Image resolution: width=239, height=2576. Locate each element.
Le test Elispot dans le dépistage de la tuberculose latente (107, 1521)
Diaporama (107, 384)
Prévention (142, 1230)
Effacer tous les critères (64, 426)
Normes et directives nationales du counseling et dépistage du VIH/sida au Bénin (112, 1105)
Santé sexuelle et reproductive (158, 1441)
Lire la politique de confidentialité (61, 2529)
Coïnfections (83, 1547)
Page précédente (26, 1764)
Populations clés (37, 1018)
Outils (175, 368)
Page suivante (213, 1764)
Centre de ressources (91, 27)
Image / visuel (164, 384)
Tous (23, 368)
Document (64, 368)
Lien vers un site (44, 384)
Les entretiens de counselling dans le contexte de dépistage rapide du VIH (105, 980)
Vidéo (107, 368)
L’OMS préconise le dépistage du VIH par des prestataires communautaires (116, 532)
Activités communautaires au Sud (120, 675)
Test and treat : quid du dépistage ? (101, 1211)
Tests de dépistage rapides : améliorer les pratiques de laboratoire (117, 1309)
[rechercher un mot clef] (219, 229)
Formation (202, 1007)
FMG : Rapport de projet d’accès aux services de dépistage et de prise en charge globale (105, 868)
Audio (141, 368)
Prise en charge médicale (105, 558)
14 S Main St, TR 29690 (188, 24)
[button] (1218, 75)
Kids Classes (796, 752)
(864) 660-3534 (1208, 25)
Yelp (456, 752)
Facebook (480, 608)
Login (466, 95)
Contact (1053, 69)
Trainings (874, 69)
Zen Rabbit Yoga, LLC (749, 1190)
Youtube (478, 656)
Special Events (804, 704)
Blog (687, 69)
* * *
■ Assignment ■
When you answer, return the records above exactly as they stand.

■ Result ■
Image resolution: width=239, height=2576. Locate each element.
Le test Elispot dans le dépistage de la tuberculose latente (107, 1521)
Diaporama (107, 384)
Prévention (142, 1230)
Effacer tous les critères (64, 426)
Normes et directives nationales du counseling et dépistage du VIH/sida au Bénin (112, 1105)
Santé sexuelle et reproductive (158, 1441)
Lire la politique de confidentialité (61, 2529)
Coïnfections (83, 1547)
Page précédente (26, 1764)
Populations clés (37, 1018)
Outils (175, 368)
Page suivante (213, 1764)
Centre de ressources (91, 27)
Image / visuel (164, 384)
Tous (23, 368)
Document (64, 368)
Lien vers un site (44, 384)
Les entretiens de counselling dans le contexte de dépistage rapide du VIH (105, 980)
Vidéo (107, 368)
L’OMS préconise le dépistage du VIH par des prestataires communautaires (116, 532)
Activités communautaires au Sud (120, 675)
Test and treat : quid du dépistage ? (101, 1211)
Tests de dépistage rapides : améliorer les pratiques de laboratoire (117, 1309)
[rechercher un mot clef] (219, 229)
Formation (202, 1007)
FMG : Rapport de projet d’accès aux services de dépistage et de prise en charge globale (105, 868)
Audio (141, 368)
Prise en charge médicale (105, 558)
14 S Main St, TR 29690 (188, 24)
[button] (1218, 75)
Kids Classes (796, 752)
(864) 660-3534 (1208, 25)
Yelp (456, 752)
Facebook (480, 608)
Login (466, 95)
Contact (1053, 69)
Trainings (874, 69)
Zen Rabbit Yoga, LLC (749, 1190)
Youtube (478, 656)
Special Events (804, 704)
Blog (687, 69)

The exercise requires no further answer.